**Task description**
An exact copy is the goal: every line from the one containing "Task: Toggle lock on the badge layer" to the end of the material below, pictures excluded.

**Source material**
________
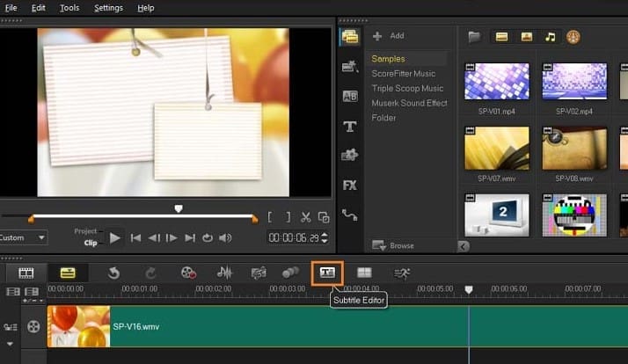Select the SP-V07.wmv thumbnail

click(496, 148)
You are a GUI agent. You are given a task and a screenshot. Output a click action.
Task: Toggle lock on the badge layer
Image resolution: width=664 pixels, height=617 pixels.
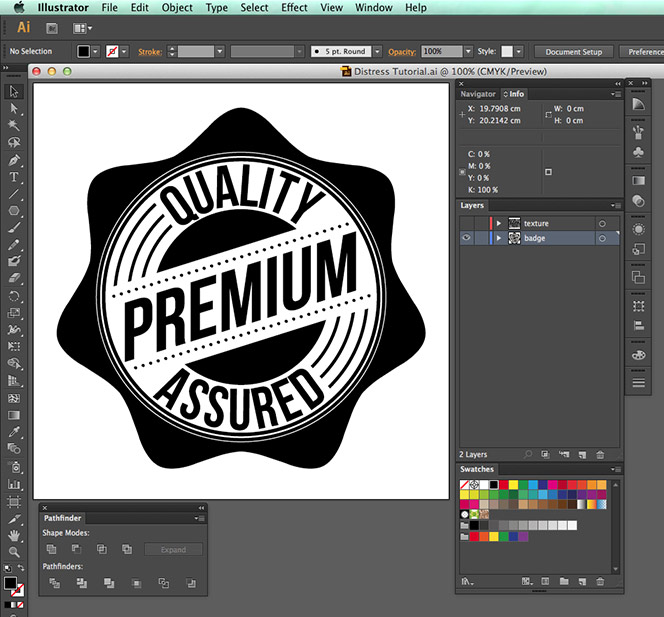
________
**Result for this exercise**
Task: Toggle lock on the badge layer
Image resolution: width=664 pixels, height=617 pixels.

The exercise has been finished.